This makes no sense at all. While the team batting second wins slightly more often than the team batting first, indicating a second-innings advantage on average, the advantage will not apply in every game, depending on the pitch and the abilities of the teams playing. The captain who wins the toss has the option of choosing to always bat second, or to choose to bat first if these game-specific factors suggest that would be better. Accordingly, the team winning the toss should win more often than the team batting second.

O.K. so let’s give the captains the benefit of the doubt. It seems unlikely with such a large sample, but maybe the random toss has, by chance, been won by the weaker team more often than the stronger team. So we investigated this further. We measired separate team ability measures for each of the top 11 countries (the top 8 + Bangladesh, Zimbabwe, and Ireland) for when they won the toss and lost the toss, and found that for some matchups, losing the toss would be preferable to winning it! In particular, three teams—Australia, Pakistan, and Zimbabwe—make the wrong decision according to the data more than 50% of the time, and so would prefer to lose the toss if playing against a clone of themselves. The remaining teams make the right decision more than 50% of the time, but most are sufficiently imperfect that if playing against Australia or Zimbabwe, would be better off losing the toss and relying on the opposition to make the wrong decision! Only Ireland out of the top 11 teams has a decision record that makes it desirable for them to win the toss against any opposition.

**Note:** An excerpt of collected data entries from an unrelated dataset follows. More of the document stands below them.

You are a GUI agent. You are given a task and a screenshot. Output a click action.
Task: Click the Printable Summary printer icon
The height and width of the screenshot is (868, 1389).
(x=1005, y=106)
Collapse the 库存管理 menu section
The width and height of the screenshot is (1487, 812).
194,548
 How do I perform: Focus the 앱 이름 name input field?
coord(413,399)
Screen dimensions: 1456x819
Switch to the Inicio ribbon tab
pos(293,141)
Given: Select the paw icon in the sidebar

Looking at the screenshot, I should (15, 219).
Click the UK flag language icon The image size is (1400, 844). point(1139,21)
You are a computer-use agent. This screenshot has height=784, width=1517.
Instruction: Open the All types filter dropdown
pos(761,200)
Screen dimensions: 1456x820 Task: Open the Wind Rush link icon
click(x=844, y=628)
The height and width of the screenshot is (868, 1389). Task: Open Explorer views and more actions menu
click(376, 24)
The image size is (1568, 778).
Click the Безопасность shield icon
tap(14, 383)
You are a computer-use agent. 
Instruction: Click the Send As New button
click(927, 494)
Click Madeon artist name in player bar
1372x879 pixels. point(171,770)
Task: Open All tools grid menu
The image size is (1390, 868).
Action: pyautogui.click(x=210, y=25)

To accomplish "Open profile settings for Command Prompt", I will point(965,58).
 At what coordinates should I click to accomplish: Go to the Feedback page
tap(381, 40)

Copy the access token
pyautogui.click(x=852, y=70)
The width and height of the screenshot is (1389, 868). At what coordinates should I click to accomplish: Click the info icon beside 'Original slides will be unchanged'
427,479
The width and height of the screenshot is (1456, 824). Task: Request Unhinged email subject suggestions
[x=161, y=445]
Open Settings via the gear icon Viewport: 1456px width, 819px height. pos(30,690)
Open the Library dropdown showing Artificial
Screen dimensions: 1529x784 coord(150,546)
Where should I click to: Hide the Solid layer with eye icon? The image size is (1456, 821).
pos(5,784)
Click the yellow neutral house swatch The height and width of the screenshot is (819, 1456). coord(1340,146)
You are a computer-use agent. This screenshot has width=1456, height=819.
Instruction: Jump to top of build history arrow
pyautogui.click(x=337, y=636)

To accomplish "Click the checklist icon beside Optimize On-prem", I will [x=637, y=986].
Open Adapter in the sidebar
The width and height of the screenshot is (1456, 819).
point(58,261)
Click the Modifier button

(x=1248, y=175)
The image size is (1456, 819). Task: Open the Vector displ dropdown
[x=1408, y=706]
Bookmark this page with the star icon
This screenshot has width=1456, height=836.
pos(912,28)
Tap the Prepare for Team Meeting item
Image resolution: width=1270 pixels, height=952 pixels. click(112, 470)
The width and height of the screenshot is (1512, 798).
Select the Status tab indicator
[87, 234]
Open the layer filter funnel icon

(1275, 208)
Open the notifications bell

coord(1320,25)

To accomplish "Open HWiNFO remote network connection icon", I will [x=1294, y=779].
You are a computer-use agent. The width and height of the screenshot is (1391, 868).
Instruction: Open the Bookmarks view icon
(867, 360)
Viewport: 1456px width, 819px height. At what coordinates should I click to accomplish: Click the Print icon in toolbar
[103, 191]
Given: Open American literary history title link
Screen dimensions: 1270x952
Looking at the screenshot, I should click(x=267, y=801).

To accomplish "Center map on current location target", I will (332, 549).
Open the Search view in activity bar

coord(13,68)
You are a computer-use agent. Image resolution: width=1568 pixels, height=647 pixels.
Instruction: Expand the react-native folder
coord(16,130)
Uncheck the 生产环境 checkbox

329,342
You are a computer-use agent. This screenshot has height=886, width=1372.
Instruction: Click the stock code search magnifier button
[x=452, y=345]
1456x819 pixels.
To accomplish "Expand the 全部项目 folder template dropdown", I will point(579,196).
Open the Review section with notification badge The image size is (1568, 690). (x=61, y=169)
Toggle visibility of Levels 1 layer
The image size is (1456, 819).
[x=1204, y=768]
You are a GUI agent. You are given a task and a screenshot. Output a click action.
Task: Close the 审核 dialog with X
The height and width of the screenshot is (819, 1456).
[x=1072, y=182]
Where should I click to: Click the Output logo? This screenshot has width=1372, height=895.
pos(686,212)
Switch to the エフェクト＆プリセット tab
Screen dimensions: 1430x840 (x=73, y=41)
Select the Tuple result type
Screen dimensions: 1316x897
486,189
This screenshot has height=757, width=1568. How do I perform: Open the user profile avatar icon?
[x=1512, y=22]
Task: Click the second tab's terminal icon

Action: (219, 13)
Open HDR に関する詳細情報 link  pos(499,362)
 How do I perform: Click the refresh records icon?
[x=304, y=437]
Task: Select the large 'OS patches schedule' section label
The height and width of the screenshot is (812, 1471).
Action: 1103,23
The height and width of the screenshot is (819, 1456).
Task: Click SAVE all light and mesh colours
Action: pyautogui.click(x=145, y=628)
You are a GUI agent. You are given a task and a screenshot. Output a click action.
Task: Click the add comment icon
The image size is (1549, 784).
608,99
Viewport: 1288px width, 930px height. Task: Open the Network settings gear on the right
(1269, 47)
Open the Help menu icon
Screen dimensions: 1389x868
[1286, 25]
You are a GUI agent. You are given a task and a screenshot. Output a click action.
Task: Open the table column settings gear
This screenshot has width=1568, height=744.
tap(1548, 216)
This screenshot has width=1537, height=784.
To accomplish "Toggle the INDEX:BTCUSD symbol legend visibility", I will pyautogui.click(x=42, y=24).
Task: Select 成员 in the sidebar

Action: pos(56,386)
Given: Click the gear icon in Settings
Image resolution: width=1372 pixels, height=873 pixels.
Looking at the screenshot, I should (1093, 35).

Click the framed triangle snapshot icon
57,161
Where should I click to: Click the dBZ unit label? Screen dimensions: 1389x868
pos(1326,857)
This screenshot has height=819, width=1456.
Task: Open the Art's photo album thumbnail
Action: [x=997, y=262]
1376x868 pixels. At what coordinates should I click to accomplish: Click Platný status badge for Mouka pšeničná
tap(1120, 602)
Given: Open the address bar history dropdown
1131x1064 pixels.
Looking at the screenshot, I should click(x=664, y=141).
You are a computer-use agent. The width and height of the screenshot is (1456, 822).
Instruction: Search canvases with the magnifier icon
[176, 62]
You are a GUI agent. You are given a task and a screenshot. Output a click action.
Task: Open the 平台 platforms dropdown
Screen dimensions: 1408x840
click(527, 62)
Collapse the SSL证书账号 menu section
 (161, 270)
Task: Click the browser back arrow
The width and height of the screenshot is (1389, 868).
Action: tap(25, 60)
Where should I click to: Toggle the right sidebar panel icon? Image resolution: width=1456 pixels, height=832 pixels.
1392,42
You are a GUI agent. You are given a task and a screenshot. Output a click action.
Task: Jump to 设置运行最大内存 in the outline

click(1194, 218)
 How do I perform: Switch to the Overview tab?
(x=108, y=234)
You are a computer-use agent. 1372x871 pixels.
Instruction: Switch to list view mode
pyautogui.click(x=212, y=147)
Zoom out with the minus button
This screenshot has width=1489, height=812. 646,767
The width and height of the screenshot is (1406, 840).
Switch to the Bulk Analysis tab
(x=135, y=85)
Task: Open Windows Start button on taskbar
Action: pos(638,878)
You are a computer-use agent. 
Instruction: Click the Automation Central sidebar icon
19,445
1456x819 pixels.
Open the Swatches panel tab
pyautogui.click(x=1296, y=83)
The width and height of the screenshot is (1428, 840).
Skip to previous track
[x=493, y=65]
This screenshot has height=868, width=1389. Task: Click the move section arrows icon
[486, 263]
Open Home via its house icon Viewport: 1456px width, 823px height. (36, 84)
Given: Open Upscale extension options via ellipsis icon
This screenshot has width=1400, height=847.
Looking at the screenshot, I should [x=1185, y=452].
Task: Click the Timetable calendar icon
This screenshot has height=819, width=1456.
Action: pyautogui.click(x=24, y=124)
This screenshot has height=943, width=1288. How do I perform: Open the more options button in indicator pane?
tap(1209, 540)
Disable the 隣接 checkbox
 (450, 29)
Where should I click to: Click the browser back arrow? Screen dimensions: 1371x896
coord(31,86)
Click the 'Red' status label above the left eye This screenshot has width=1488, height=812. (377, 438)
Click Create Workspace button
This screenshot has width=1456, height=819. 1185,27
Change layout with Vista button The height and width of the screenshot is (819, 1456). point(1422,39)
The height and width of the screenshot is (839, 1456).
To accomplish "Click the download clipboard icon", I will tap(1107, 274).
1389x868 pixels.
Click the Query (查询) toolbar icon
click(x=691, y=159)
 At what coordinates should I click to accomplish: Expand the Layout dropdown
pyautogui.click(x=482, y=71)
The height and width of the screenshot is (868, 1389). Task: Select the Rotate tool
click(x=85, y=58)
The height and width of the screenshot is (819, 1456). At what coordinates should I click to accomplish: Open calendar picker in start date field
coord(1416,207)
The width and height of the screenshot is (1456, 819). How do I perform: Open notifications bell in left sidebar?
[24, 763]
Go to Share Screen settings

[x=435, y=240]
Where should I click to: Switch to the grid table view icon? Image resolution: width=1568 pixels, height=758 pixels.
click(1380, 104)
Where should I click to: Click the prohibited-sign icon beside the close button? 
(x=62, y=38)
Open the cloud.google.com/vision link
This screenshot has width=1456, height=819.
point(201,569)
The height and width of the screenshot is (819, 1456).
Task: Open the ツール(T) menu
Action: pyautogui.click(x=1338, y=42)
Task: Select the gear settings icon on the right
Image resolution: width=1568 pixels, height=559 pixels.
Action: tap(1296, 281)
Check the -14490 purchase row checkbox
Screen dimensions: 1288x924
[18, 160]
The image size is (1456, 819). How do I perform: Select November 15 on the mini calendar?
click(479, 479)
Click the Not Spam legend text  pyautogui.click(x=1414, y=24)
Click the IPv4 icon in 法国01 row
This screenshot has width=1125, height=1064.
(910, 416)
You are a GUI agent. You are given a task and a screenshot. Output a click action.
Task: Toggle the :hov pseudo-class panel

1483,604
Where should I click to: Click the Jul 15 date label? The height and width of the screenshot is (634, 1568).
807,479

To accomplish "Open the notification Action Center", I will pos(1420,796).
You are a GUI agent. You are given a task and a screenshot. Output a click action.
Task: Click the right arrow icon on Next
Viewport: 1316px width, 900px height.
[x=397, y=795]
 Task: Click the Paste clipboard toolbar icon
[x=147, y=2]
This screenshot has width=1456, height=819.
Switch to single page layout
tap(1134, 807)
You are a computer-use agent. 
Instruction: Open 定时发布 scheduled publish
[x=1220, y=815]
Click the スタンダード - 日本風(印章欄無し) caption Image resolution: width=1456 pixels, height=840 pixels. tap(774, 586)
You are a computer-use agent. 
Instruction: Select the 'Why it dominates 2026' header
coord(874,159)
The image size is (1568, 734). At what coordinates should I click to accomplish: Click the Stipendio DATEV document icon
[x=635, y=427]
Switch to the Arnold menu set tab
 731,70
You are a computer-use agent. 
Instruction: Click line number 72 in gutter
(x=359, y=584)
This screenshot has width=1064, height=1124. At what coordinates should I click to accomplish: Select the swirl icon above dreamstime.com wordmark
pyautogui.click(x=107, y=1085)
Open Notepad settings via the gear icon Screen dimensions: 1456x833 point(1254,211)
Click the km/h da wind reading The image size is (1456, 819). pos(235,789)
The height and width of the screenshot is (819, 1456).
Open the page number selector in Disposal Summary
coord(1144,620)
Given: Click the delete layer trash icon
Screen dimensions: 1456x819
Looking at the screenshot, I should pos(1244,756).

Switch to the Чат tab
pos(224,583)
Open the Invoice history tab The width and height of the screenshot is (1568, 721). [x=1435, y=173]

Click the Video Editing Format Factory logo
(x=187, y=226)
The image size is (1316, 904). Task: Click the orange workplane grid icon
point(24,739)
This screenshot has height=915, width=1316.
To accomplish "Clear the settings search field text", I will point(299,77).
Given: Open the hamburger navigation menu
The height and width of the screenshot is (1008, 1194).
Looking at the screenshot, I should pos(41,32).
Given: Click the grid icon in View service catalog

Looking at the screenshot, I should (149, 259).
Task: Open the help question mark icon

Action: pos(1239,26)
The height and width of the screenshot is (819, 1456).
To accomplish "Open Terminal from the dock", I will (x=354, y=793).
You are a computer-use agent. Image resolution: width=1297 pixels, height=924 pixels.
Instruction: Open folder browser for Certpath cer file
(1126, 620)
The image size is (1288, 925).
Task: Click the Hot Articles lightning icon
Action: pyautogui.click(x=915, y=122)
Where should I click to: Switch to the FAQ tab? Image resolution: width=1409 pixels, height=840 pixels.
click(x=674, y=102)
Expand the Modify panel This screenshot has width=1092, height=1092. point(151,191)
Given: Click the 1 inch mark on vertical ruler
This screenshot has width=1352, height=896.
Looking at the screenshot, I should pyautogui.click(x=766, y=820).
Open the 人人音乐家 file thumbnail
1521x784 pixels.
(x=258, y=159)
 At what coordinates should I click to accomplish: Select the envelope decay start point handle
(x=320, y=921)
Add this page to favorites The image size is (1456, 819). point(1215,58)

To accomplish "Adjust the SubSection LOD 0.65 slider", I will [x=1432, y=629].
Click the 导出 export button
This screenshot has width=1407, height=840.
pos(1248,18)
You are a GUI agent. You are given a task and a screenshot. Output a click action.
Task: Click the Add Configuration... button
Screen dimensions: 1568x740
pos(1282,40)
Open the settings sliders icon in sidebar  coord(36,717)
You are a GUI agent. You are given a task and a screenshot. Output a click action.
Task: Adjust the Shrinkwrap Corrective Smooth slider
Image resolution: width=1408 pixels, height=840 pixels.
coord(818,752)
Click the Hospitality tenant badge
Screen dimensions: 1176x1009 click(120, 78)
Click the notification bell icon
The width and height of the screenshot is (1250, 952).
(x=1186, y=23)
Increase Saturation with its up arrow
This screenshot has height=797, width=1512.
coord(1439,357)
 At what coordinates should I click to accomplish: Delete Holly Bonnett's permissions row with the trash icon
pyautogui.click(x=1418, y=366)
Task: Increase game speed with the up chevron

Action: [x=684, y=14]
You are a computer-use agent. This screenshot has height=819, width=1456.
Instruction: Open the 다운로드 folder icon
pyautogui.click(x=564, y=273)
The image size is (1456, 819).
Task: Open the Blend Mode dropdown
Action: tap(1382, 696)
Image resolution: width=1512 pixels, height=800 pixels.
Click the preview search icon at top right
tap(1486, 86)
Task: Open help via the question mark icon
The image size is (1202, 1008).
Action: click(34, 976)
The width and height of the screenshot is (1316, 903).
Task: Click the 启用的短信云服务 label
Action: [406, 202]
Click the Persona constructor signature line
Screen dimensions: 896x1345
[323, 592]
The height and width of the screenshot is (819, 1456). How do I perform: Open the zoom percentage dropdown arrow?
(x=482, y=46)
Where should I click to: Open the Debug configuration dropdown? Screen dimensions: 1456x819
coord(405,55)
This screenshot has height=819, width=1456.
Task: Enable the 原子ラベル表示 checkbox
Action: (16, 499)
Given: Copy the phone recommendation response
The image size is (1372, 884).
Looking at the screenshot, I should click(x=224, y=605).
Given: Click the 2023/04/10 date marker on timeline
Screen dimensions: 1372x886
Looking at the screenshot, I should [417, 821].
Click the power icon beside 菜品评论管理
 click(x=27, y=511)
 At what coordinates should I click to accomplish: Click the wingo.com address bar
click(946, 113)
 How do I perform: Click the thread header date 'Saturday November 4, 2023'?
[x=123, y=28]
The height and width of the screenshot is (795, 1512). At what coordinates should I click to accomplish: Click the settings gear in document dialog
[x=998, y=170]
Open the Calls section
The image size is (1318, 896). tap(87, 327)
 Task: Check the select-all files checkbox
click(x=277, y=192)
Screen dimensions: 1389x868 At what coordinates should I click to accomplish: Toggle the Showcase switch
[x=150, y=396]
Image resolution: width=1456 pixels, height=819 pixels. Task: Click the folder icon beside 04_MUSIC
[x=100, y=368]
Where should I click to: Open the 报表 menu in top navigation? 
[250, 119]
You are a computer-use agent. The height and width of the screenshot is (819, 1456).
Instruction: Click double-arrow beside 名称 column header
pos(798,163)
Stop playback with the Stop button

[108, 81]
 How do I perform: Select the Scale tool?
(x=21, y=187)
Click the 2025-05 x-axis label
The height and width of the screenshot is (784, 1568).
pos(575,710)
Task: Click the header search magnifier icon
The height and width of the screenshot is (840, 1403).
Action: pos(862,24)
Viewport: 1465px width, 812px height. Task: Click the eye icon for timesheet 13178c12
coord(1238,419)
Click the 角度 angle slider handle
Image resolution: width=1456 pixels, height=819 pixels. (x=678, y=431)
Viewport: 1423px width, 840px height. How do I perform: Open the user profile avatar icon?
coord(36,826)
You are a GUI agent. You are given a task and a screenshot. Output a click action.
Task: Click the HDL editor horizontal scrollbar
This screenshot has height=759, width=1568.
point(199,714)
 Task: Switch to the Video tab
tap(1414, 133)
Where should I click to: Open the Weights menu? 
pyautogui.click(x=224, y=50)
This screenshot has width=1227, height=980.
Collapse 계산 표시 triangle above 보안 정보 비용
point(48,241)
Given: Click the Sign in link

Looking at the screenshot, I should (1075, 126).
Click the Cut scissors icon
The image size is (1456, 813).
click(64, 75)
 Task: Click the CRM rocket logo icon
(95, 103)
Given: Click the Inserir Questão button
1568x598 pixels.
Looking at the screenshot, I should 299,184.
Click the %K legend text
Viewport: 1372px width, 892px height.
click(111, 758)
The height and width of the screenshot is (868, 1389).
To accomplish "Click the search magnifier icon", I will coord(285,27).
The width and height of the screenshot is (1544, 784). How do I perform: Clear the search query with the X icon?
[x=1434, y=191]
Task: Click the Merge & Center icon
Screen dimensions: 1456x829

So far, these results replicates results in Bhaskar (2007), but with a slightly different method, suggesting that the results are robust. One criticism of both sets of results, however, is that in using the full sample of games to estimate what should be the correct decision, we are using information from matches that would not have been played at the time captains made their decisions. So we divided the data into two eras of 647 matches each. We used the first era to estimate when it would be better to bat first rather than second, and then used this to compare outcomes to predictions in the second era. We find that teams win more than predicted when captains make the right decision and less than predicted when they make the wrong decision. Put another way, the variable on “correct decision”, is strongly and positively significant in a regression modelling the probability of success. And this uses only information on how well teams have played batting first and second in the first 6 years of the data to predict outcomes in the second 6 years. Real-world captains have more up-to-date information about how teams are playing as well as information about ground conditions on the day.

At this point, I can’t see any comeback. The information available to our model is strictly less than that available to captains, yet our model can outperform international ODI captains quite significantly.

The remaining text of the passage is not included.